Cassie sat on the porch of her spacious villa, staring out over the plantation as she brushed her flowing golden locks. "Alas," she wailed, as a flock of cardinals leapt into the air. "Alas that I am here, alone and forsaken, far from the cities I should love to see!"
A rumble sounded, like distant thunder, though the sky was a pure and deep blue. Cassie frowned out at the horizon: was there a shadow over the verdant hills? "If there is," she declared, "it is no more than the shadow over my heart."
Yet the darkness was growing, encompassing the wide lands of her inheritance, until Cassie could no longer deny its reality. She squinted into the black void, and saw at its heart a foxfire twinkle, a gleam that seemed to fly faster than the wind.
Cassie started to her feet, her body tensing as fight-or-flight reflexes took over. The light was taking on form now: two vast wings spread over the darkened fields, throwing darkness and light alike forward with every slow-sweeping beat. "The creature - no, there can be no point denying it, the dragon - is magnificent," Cassie breathed.

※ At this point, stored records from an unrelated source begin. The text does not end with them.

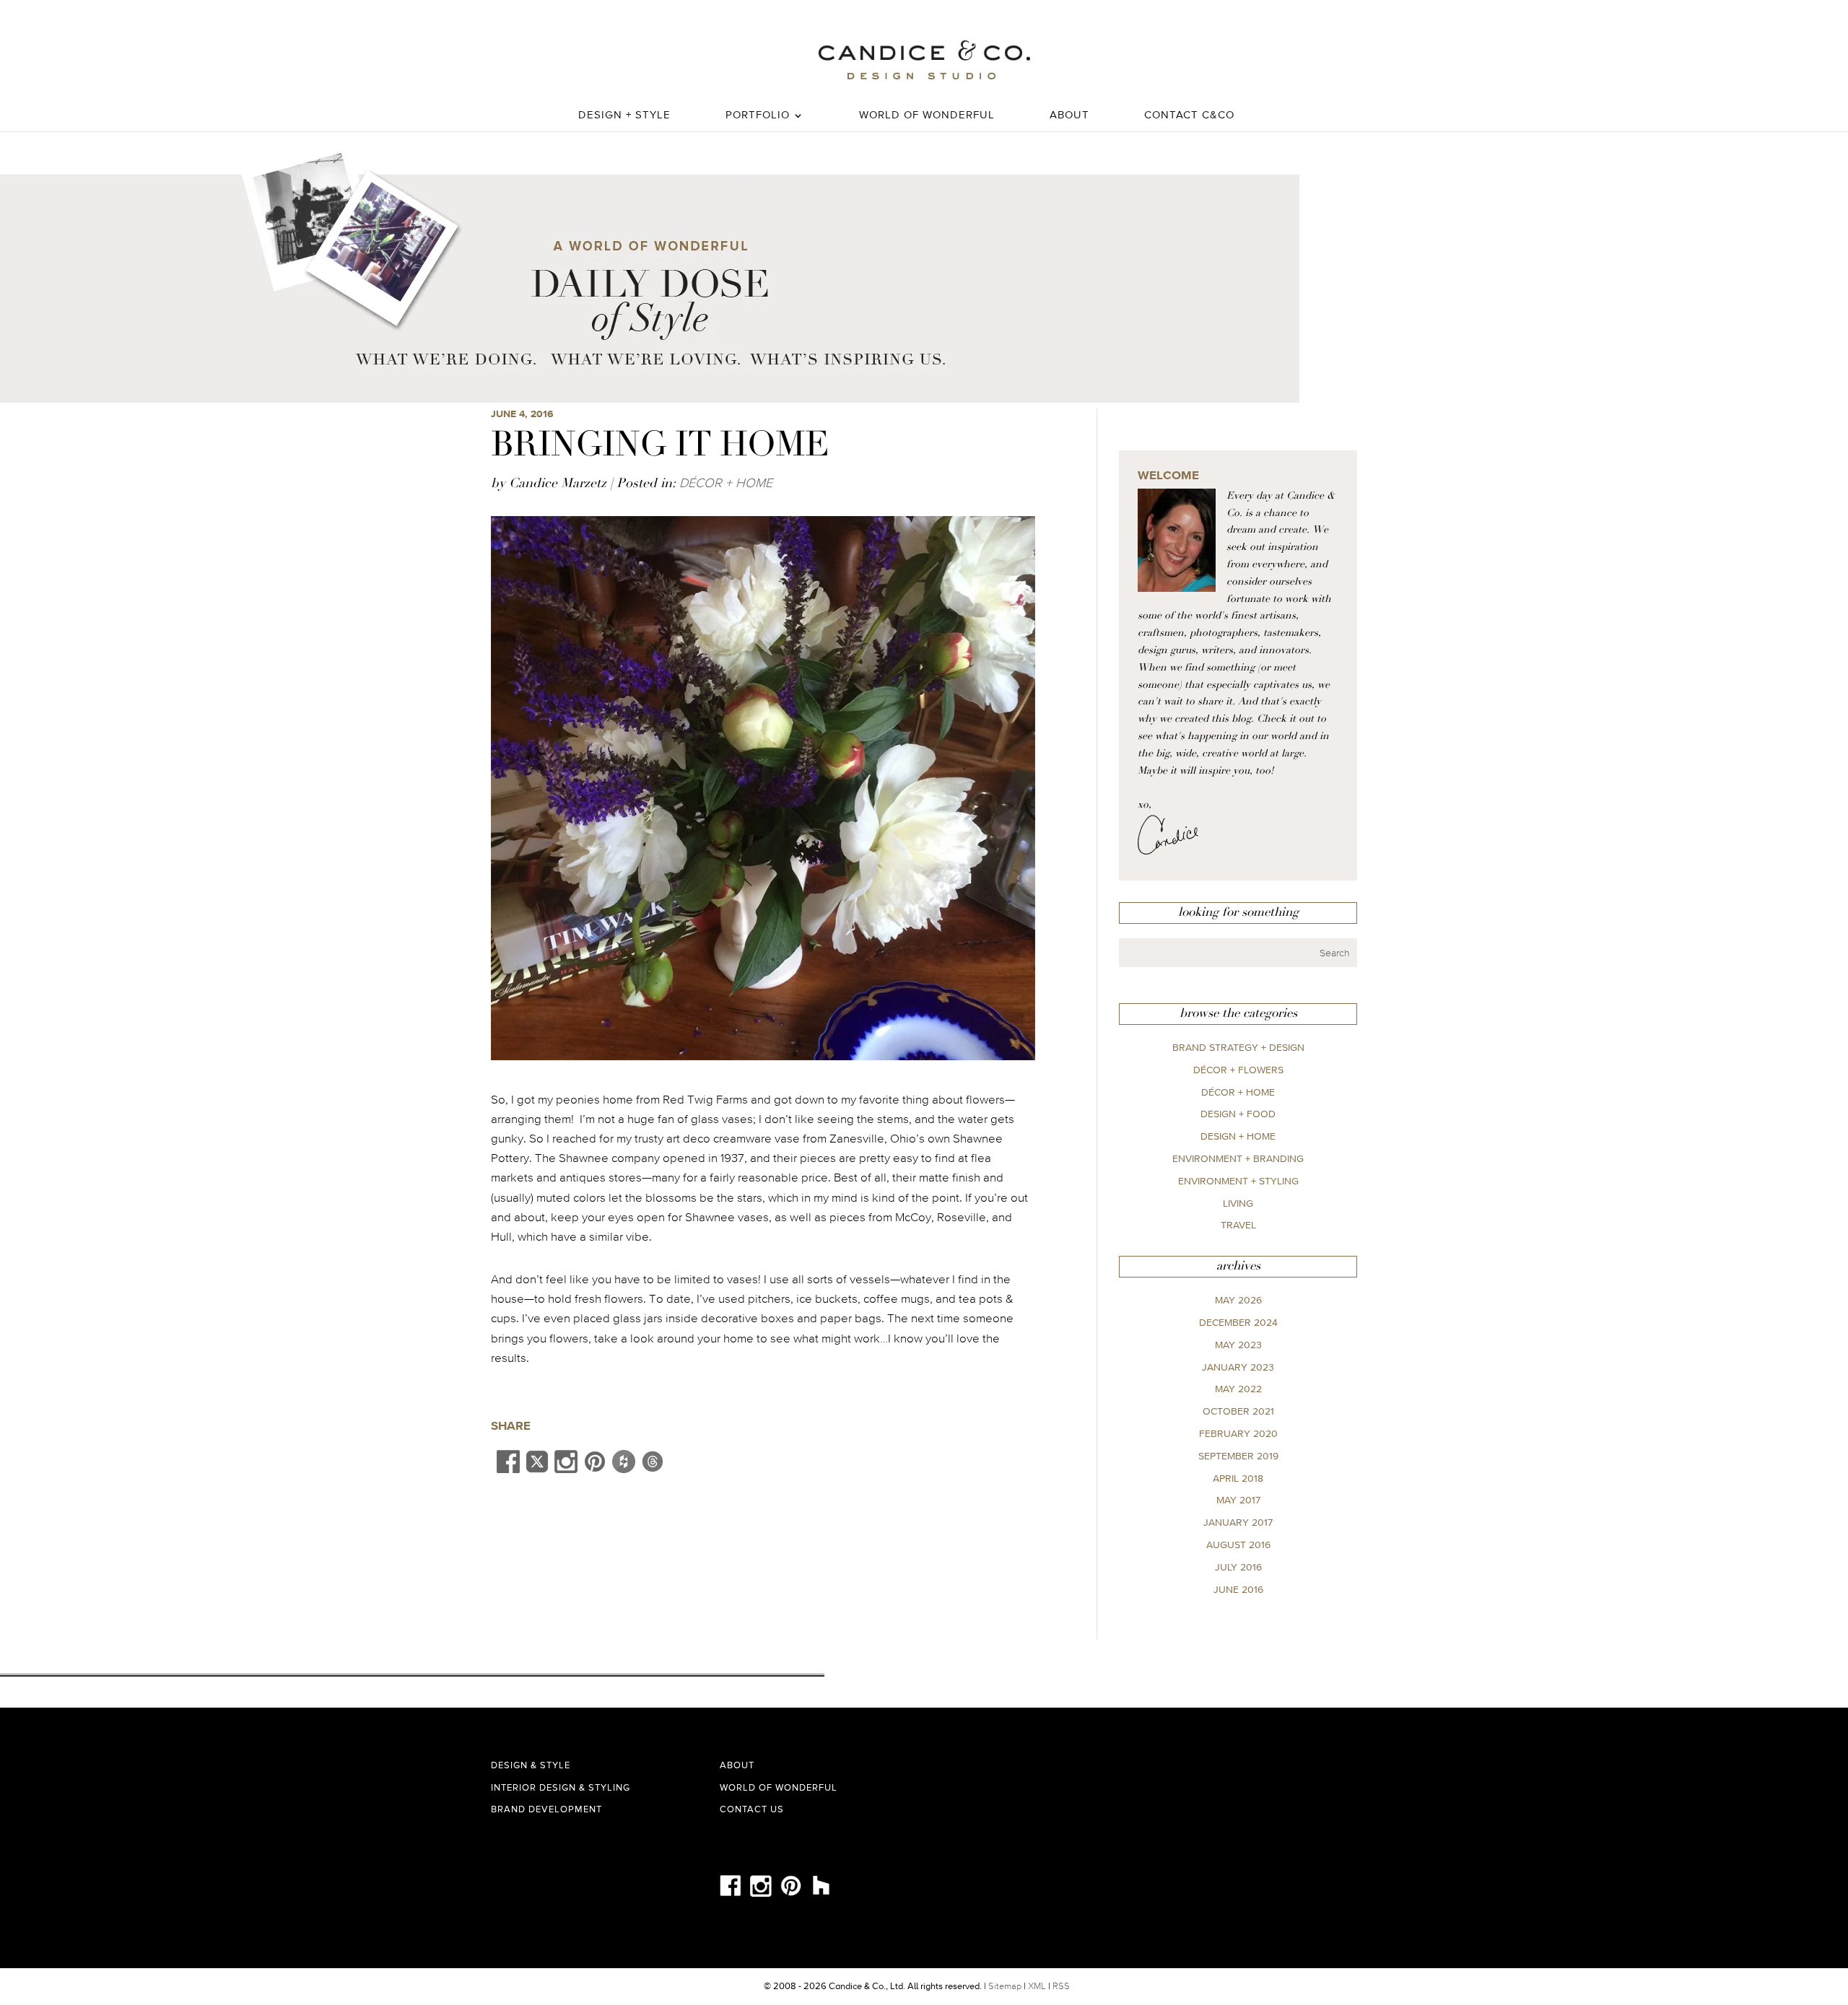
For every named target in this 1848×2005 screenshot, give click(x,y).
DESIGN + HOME (1238, 1136)
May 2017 (1238, 1500)
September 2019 (1238, 1456)
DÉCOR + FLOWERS (1238, 1069)
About (737, 1765)
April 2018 (1238, 1478)
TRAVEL (1238, 1225)
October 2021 (1238, 1411)
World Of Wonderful (778, 1787)
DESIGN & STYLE (530, 1765)
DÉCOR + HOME (725, 482)
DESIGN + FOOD (1238, 1113)
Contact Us (752, 1809)
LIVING (1238, 1203)
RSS (1061, 1985)
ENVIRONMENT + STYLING (1238, 1181)
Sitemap (1004, 1985)
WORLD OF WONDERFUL (927, 115)
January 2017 (1238, 1522)
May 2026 (1238, 1300)
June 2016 (1238, 1589)
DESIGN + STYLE (624, 115)
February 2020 (1238, 1433)
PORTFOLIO (757, 115)
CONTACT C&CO (1189, 115)
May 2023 (1238, 1344)
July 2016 (1238, 1567)
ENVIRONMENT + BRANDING (1238, 1158)
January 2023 (1238, 1367)
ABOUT (1069, 115)
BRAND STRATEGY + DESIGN (1238, 1047)
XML (1037, 1985)
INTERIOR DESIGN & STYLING (560, 1787)
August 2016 (1238, 1544)
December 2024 (1238, 1322)
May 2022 (1238, 1388)
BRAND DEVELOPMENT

The wind swept over Cassie, tangling her long blonde hair, whipping her white dress as it passed, but she cared not. Her eyes were locked on the descending form of the dragon, and the black-clad figure that sat astride its neck.
The dragon touched down, crushing a barn beneath its taloned foot. The rider bent low, whispering words of encouragement to it, then sat back up, looking down at Cassie. His armour was of jet and ebony and forge-wrought iron, and about his head there was a circlet of midnight pearl, set with black opals that glinted like trapped stars.
"Who are you?" Cassie called, leaning on the rail of her porch. "Oh noble, proud and fair one, please - tell this humble maiden your name; for if you will not, my life must end this instant for grief!"
The shadowy knight continued to observe her, his eyes like deep pits into the heart of time itself. Then he glanced away, as if - unthinkably - he were embarassed, and muttered something.
"Brave sir," Cassie called again, "my weak and womanly ears have betrayed me: I heard you not! Yet I must know your name, for with every beat of my racing heart I feel my love for you flooding through me!"
The knight's second mumble wasn't much better, but Cassie just managed to make out the word 'Voyd'. She smiled her most dazzling smile, and tossed her head, sending her gleaming hair cascading over her shoulder.
"Sir Voyd," she called, feeling a thrill run through her as she spoke his name, "what brings you to this lonely and forsaken place? But no!" She held up a hand, pressed it to her forehead. "Answer me not, for I know in my heart that you can be here for one reason alone - to rescue me from this idle existence, and whisk me away to a fairer and greater life in your powerful arms." With another gleaming smile, she blew a flurry of kisses at him, then stepped back onto her porch. "And I will go with you!" she declared, throwing her arms wide. "Let me gather but a few of my most treasured possessions, and we will ride away into the sunset together!"
As she ran through the door, she completely missed Voyd's nonplussed response. It went something like this:
"Mumble mumble neighbour, mutter mumble cup of sugar?"